Middleton: The pandemic has shut off so much of a connection that young people had. Resources and the connectivity to that for young people were already scarce. And so, when the pandemic hit, a lot of young people were shut off from the world and just shut off from different resources just because of the way we had to navigate based on policies [designed] to keep people safe.

What happens when students experience homelessness?

Duffield: If you don’t know where you’re going to stay every night, at least being able to go to the same school gives you some sense of stability, and normalcy, and routine. So, it becomes an oasis when everything else is turned upside down. School becomes that much more important. At the same time, it becomes very challenging to keep that oasis in focus. Because, you’re worried about where you’re going to sleep, you’re worried about what’s happening to your parents or your siblings, you may not know if you’re going to have supper that night. The stressors that accompany homelessness do make their way into the classroom, and of course, there’s a big challenge with just regular attendance.

Marcella Middleton, co-director of A Way Home America, was once a homeless student.
Marcella Middleton, co-director of A Way Home America (Courtesy of Marcella Middleton)

Middleton: You fall immediately into this fight or flight mode, which creates a lot of toxic stress. It’s hard for you to focus on day-to-day things. For me at the time, going to school, making sure my family was okay, going to work, focusing on those things were really hard because I was in this fight or flight mode because I was experiencing homelessness. How can I focus and function on all these other things and all these other places if I don’t have anywhere safe to lay my head?

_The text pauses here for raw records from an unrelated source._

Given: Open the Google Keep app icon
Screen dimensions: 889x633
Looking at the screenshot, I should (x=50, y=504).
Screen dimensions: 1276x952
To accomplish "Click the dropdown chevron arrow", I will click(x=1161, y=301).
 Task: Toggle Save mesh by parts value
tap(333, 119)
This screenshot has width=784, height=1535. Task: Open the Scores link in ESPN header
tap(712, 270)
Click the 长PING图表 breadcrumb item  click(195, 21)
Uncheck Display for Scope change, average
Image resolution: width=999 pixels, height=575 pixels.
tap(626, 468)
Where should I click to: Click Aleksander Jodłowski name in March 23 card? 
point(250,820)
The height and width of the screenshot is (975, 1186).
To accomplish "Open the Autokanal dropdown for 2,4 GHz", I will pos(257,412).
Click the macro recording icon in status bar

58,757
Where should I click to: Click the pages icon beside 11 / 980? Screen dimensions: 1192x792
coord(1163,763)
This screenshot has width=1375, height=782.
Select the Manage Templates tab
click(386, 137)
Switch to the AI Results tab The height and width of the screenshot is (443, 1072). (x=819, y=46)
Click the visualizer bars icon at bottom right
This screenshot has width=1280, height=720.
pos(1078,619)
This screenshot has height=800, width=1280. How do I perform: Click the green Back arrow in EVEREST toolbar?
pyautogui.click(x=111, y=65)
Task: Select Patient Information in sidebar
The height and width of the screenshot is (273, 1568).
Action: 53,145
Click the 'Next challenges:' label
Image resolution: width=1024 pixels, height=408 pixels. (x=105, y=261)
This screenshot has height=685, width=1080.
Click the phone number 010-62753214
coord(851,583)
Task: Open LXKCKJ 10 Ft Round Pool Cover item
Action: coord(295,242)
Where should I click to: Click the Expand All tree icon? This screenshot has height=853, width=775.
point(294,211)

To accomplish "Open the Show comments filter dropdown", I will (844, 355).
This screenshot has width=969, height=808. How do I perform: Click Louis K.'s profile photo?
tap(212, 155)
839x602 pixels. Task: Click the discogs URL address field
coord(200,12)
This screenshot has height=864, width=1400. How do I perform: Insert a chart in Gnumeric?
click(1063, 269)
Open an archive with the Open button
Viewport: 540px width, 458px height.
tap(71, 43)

How can federal funding support students who are experiencing homelessness?

Duffield: I would say that it’s way too early to know the ultimate impact [of federal funding], but what we’re hopeful about is that many districts that never had dedicated funding before, will, for the first time, have some funding specifically targeted for identifying and supporting these students. The districts that did have some funding before, now have significantly more, so they can up their game and increase their capacity to support these students. We hope that they will allow schools to not just meet the needs of the day, and identify more students, but also really show what can be done on a longer-term basis.

Middleton: The pandemic has done a good job of showing us the things that we were fighting for before, like direct cash payments to young people experiencing homelessness … was something that we could do. We’d been fighting for that before the pandemic. And we kept getting, “No, no, no.” Now the pandemic has convinced people this is something we can do. That’s really important, to assess the things that the pandemic has forced out into the open that can actually be done.